Fit a Latent Dirichlet Allocation topic model using collapsed Gibbs sampling.

FitLdaModel(
  dtm,
  k,
  iterations = NULL,
  burnin = -1,
  alpha = 0.1,
  beta = 0.05,
  optimize_alpha = FALSE,
  calc_likelihood = FALSE,
  calc_coherence = TRUE,
  calc_r2 = FALSE,
  ...
)

Arguments

dtm

A document term matrix or term co-occurrence matrix of class dgCMatrix

k

Integer number of topics

iterations

Integer number of iterations for the Gibbs sampler to run. A future version may include automatic stopping criteria.

burnin

Integer number of burnin iterations. If burnin is greater than -1, the resulting "phi" and "theta" matrices are an average over all iterations greater than burnin.

alpha

Vector of length k for asymmetric or a number for symmetric. This is the prior for topics over documents

beta

Vector of length ncol(dtm) for asymmetric or a number for symmetric. This is the prior for words over topics.

optimize_alpha

Logical. Do you want to optimize alpha every 10 Gibbs iterations? Defaults to FALSE.

calc_likelihood

Do you want to calculate the likelihood every 10 Gibbs iterations? Useful for assessing convergence. Defaults to FALSE.

calc_coherence

Do you want to calculate probabilistic coherence of topics after the model is trained? Defaults to TRUE.

calc_r2

Do you want to calculate R-squared after the model is trained? Defaults to FALSE.

...

Other arguments to be passed to TmParallelApply

Value

Returns an S3 object of class c("LDA", "TopicModel").
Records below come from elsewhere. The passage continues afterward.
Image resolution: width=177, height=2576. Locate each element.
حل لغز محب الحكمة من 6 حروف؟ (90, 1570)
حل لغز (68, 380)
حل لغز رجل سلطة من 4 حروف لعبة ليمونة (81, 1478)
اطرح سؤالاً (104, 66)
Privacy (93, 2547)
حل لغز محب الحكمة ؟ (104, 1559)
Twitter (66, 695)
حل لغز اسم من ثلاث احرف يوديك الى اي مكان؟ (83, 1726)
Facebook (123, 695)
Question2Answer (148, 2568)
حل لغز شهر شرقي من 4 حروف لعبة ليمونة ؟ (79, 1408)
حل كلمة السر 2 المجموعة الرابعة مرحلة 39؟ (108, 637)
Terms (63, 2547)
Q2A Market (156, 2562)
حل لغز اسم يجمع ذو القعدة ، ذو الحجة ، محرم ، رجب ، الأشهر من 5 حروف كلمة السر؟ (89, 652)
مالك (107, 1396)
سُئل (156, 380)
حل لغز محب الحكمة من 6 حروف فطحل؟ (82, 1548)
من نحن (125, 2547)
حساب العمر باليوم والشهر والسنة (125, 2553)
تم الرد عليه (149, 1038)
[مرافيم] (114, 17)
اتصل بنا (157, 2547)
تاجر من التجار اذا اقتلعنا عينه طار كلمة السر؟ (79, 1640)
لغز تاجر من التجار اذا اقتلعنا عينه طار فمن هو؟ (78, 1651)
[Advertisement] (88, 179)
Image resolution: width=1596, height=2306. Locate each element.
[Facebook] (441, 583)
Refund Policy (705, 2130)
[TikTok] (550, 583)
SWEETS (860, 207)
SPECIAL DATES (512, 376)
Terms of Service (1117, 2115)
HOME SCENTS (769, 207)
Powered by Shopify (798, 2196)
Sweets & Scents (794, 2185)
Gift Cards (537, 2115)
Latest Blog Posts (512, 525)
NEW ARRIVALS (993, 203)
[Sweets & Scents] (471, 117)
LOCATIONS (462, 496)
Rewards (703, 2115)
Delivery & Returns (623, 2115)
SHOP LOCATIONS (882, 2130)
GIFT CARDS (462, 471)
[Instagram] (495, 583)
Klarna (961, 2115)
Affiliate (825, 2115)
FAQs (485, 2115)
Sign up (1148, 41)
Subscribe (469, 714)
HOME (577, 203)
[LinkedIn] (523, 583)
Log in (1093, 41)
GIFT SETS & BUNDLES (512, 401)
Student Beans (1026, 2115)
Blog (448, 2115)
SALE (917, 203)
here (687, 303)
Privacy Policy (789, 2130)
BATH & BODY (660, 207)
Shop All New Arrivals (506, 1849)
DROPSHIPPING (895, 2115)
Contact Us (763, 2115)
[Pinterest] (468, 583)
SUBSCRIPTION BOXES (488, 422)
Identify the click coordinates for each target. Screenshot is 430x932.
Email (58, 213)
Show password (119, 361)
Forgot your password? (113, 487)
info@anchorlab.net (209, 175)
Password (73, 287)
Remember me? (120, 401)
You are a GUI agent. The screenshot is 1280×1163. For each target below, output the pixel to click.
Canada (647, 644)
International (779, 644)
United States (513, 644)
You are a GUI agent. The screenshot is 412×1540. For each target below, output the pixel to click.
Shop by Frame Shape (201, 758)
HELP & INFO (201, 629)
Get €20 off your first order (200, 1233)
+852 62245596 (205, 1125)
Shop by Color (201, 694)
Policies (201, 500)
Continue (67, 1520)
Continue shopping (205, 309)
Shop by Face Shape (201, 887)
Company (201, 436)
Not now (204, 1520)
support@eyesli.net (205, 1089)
DESCRIBE MORE

Details

EXPLAIN IMPLEMENTATION DETAILS

Examples

# load some data
data(nih_sample_dtm)

# fit a model 
set.seed(12345)
m <- FitLdaModel(dtm = nih_sample_dtm[1:20,], k = 5,
                 iterations = 200, burnin = 175)

str(m)
#> List of 7
#>  $ phi      : num [1:5, 1:5210] 5.77e-05 6.69e-05 5.73e-05 6.69e-05 5.28e-05 ...
#>   ..- attr(*, "dimnames")=List of 2
#>   .. ..$ : chr [1:5] "t_1" "t_2" "t_3" "t_4" ...
#>   .. ..$ : chr [1:5210] "folding" "tosuprttedprtmnt" "importation" "hd" ...
#>  $ theta    : num [1:20, 1:5] 0.00043 0.23802 0.111462 0.210652 0.000615 ...
#>   ..- attr(*, "dimnames")=List of 2
#>   .. ..$ : chr [1:20] "8693991" "8693362" "8607498" "8697008" ...
#>   .. ..$ : chr [1:5] "t_1" "t_2" "t_3" "t_4" ...
#>  $ gamma    : num [1:5, 1:5210] 0.188 0.19 0.207 0.206 0.209 ...
#>   ..- attr(*, "dimnames")=List of 2
#>   .. ..$ : chr [1:5] "t_1" "t_2" "t_3" "t_4" ...
#>   .. ..$ : chr [1:5210] "folding" "tosuprttedprtmnt" "importation" "hd" ...
#>  $ data     :Formal class 'dgCMatrix' [package "Matrix"] with 6 slots
#>   .. ..@ i       : int [1:2864] 13 16 11 16 18 10 11 11 17 11 ...
#>   .. ..@ p       : int [1:5211] 0 0 0 0 1 1 2 2 2 2 ...
#>   .. ..@ Dim     : int [1:2] 20 5210
#>   .. ..@ Dimnames:List of 2
#>   .. .. ..$ : chr [1:20] "8693991" "8693362" "8607498" "8697008" ...
#>   .. .. ..$ : chr [1:5210] "folding" "tosuprttedprtmnt" "importation" "hd" ...
#>   .. ..@ x       : num [1:2864] 1 1 1 1 1 1 1 1 1 1 ...
#>   .. ..@ factors : list()
#>  $ alpha    : Named num [1:5] 0.1 0.1 0.1 0.1 0.1
#>   ..- attr(*, "names")= chr [1:5] "t_1" "t_2" "t_3" "t_4" ...
#>  $ beta     : Named num [1:5210] 0.05 0.05 0.05 0.05 0.05 0.05 0.05 0.05 0.05 0.05 ...
#>   ..- attr(*, "names")= chr [1:5210] "folding" "tosuprttedprtmnt" "importation" "hd" ...
#>  $ coherence: Named num [1:5] 0.0817 0.395 0.24 0.0267 0.04
#>   ..- attr(*, "names")= chr [1:5] "t_1" "t_2" "t_3" "t_4" ...
#>  - attr(*, "class")= chr "lda_topic_model"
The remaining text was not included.